Yu. S. Kuchiev's visits to South Ossetia turned into real holidays for many residents of the republic. As a rule, he did not stay long in Java, but met with schoolchildren, creative workers, and teams of factories.

The stay of the Arctic hero in South Ossetia left a good memory. One of the best masters of the brush, People's Artist of South Ossetia, laureate of the.

K. Khetagurova Grigory Kotaev captured the image of the polar conqueror on a large canvas against the backdrop of the famous “Arctic”. Another Tskhinvali resident, Alexei Margiev, who is passionate about collecting materials about famous people of Ossetia, collected and compiled in three voluminous volumes everything that the Soviet and world press wrote about the feat of Yuri Kuchiev. By the way, Alexey Georgievich recently donated these materials to the North Ossetian Institute of Humanitarian and Social Research named after. V.I. Abaev, and those wishing to receive more detailed information about Kuchiev’s feat have the opportunity to get acquainted with these materials.

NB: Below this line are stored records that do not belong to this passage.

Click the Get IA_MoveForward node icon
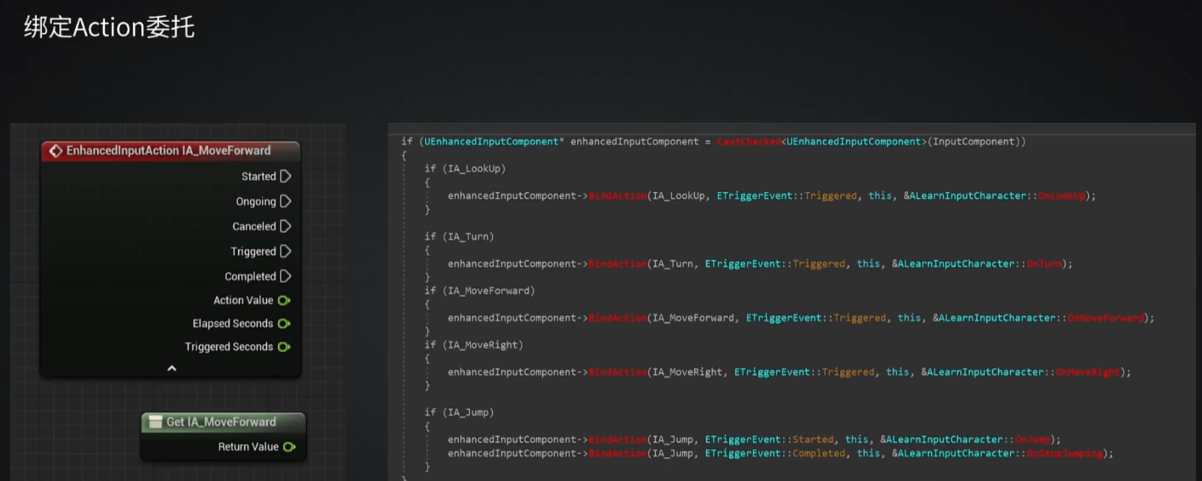1202x481 pixels. [x=155, y=422]
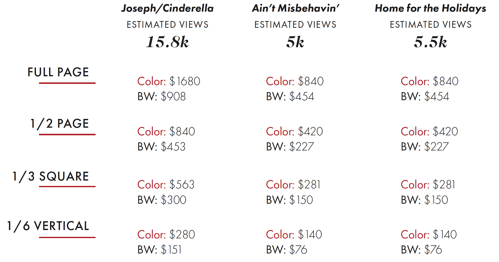
Task: Click ESTIMATED VIEWS under Home for the Holidays
Action: point(430,25)
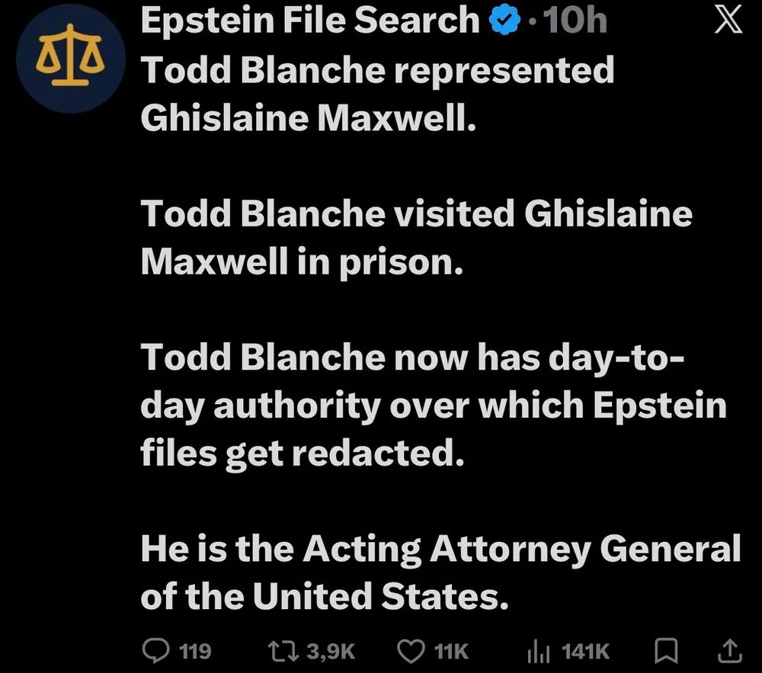762x673 pixels.
Task: Click the blue verified checkmark badge
Action: [x=505, y=21]
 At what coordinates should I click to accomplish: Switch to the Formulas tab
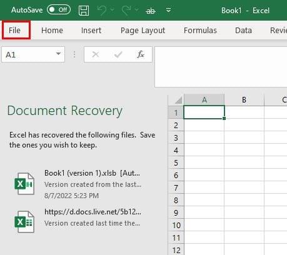(200, 31)
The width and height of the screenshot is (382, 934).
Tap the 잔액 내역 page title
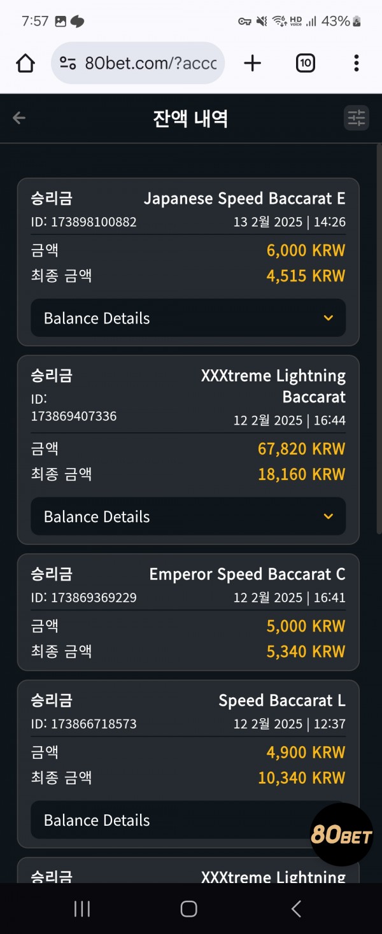tap(190, 118)
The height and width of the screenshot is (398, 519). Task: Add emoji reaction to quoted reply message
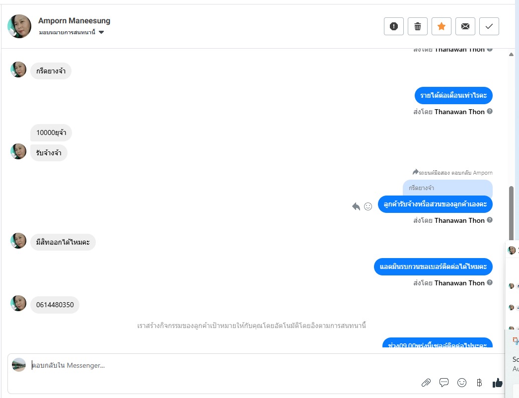tap(368, 206)
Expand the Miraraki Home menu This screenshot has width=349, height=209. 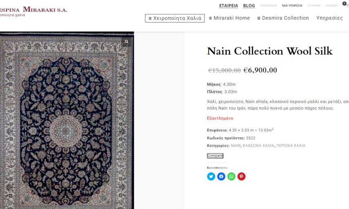tap(229, 18)
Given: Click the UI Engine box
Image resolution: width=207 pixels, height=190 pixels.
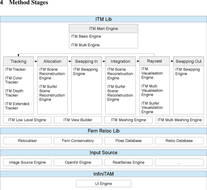Looking at the screenshot, I should tap(104, 184).
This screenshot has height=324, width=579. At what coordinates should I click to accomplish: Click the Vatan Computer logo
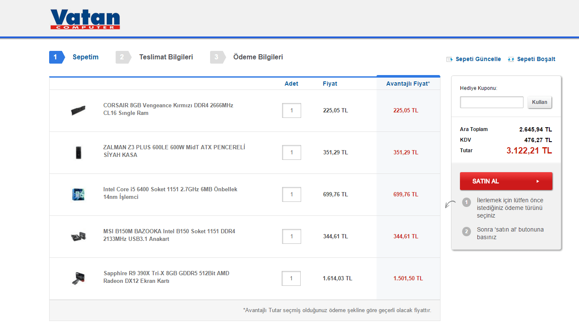(85, 20)
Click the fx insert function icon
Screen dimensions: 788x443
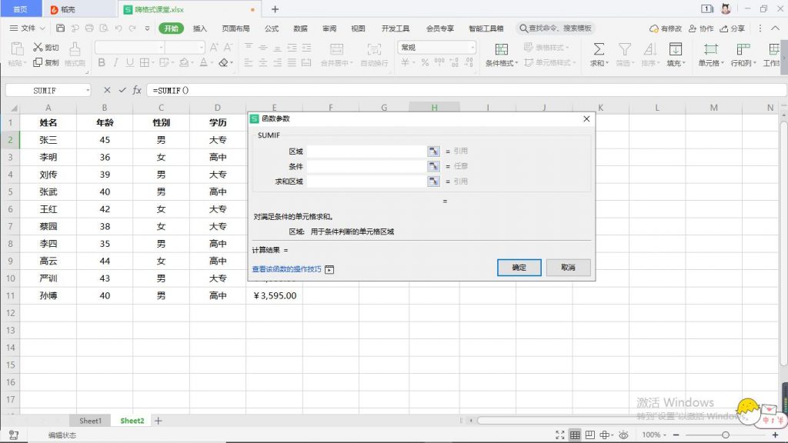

I remember the next episode with great pleasure. Talking with Yuri Sergeevich during his last visit to South Ossetia in 1987, I casually told him that V.I. Abaev was also on vacation in Tskhinvali. He was delighted by this message, and he expressed great regret that he had not yet been able to personally meet Vasily Ivanovich. Taking this into account, on the second day I organized a meeting with Yuri Sergeevich at V. I. Abaev’s country house.

The intimate conversation between the two outstanding sons of Ossetia continued for more than two hours. They shared with each other everything that worried them and had experienced over many years, about the successes achieved and unfulfilled plans.

Journalist B.N. Bagaev, who was present at the meeting, spoke about it on the pages of the South Ossetia newspaper. Here are some fragments of the conversation that took place.

– I never aspired to fame, to a big name, I never even thought about it. And I will say this: this is unworthy vanity. I had only one cherished dream - to become a student. It was she who called for a long journey. And nothing could stop me: neither distance, nor the most difficult, hungry time, the time of the Civil War. It took me a whole week to get to St. Petersburg, it was hard to get there, but I achieved my goal - I became a student

Petersburg University,” said Vasily Ivanovich.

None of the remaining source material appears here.